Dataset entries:
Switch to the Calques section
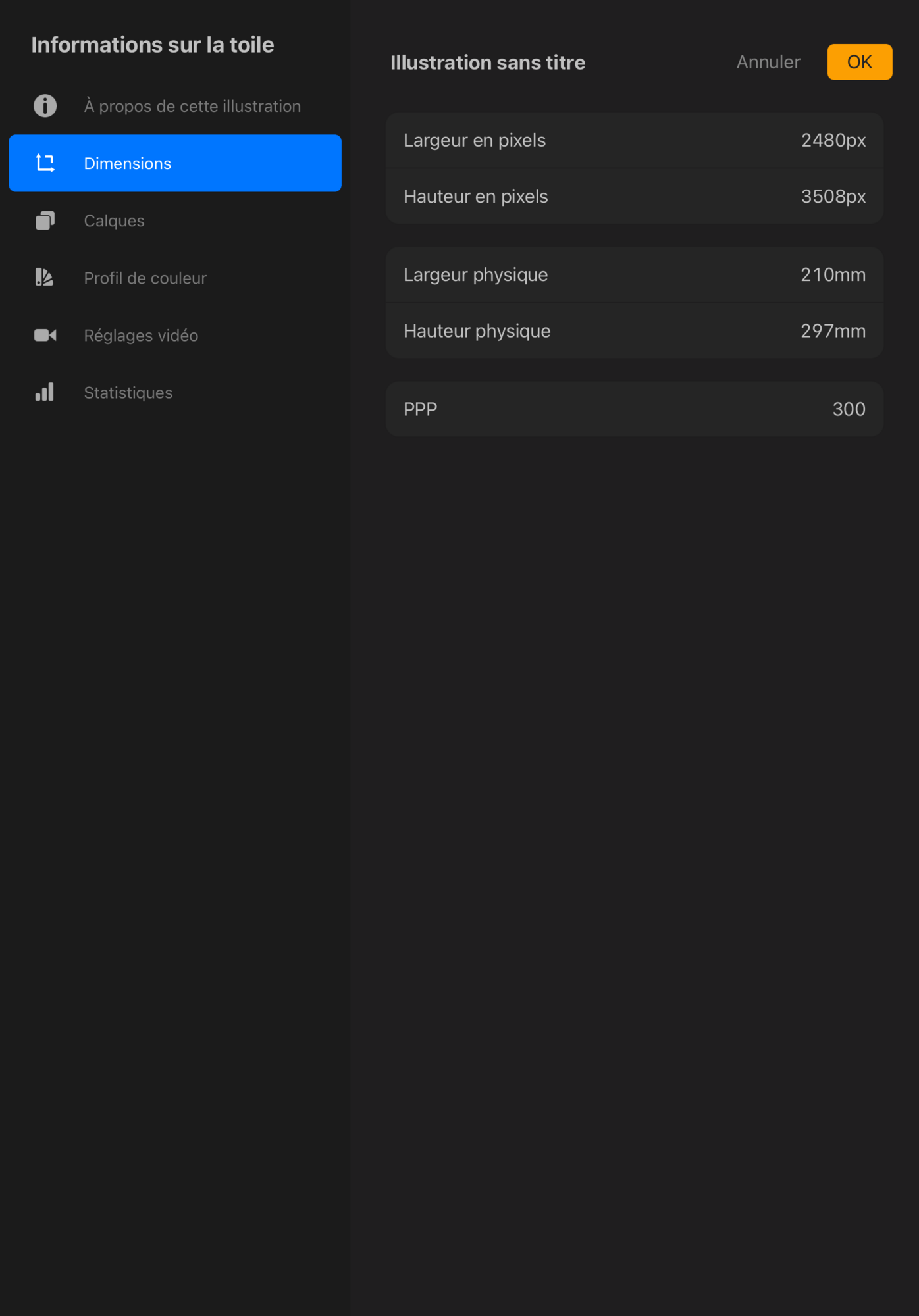Screen dimensions: 919x1316 [114, 220]
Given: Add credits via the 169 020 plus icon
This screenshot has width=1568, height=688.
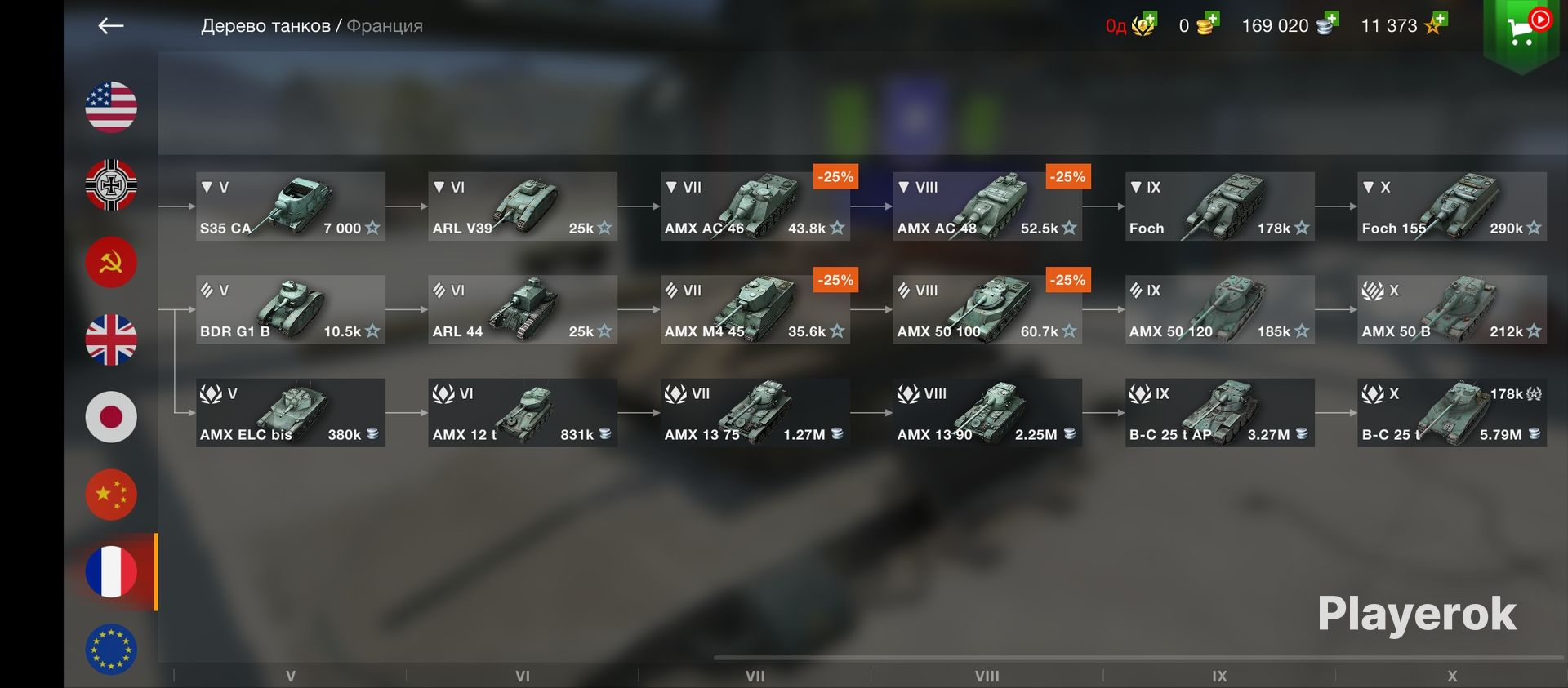Looking at the screenshot, I should tap(1327, 24).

#### TASK DESCRIPTION
Go through the entries and retype each one exactly, skipping any image.

#### EXERCISE RESULT
Switch to the Calques section
Screen dimensions: 919x1316 [114, 220]
Given: Add credits via the 169 020 plus icon
This screenshot has width=1568, height=688.
Looking at the screenshot, I should tap(1327, 24).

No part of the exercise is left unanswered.